- The task
Go through the records below and copy out each line that contains the word "with".

────────────────────────────────────────

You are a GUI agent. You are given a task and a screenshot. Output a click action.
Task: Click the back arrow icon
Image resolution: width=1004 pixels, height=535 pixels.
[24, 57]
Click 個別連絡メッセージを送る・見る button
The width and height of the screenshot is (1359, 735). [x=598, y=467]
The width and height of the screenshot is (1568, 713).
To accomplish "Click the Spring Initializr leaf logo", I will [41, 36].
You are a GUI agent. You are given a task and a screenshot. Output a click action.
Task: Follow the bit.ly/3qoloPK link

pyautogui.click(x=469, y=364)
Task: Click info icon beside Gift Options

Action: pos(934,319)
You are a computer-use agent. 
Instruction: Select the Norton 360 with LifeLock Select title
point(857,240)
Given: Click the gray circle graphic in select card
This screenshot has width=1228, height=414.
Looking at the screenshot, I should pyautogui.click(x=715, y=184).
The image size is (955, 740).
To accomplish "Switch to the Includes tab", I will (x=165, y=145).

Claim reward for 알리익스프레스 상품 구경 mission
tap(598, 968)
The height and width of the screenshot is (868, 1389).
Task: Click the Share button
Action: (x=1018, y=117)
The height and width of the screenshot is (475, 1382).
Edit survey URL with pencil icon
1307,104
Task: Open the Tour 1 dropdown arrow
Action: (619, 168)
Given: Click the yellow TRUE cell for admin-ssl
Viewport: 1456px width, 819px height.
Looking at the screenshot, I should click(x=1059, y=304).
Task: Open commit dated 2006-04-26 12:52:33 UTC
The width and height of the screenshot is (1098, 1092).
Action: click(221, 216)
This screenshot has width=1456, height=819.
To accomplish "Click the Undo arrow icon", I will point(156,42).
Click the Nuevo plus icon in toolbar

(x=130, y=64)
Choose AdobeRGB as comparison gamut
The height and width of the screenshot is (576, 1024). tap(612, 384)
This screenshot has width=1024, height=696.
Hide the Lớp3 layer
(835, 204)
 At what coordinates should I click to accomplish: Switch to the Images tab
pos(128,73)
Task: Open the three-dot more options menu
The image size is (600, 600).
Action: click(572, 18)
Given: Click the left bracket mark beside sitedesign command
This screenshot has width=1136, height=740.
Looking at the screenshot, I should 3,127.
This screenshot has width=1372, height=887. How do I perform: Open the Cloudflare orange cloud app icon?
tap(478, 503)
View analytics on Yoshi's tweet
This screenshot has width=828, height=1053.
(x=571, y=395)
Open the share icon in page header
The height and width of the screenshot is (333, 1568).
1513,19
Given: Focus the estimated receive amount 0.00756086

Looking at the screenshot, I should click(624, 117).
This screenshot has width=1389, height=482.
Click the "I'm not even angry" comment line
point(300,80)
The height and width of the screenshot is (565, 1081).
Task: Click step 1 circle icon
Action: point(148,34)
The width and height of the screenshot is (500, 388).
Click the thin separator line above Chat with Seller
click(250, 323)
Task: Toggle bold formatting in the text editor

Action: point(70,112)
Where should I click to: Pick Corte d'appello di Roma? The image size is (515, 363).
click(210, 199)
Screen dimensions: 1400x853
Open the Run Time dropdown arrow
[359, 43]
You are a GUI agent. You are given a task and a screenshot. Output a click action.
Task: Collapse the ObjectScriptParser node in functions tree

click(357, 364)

────────────────────────────────────────

- Right answer
Instruction: Select the Norton 360 with LifeLock Select title
Edit survey URL with pencil icon
Click the thin separator line above Chat with Seller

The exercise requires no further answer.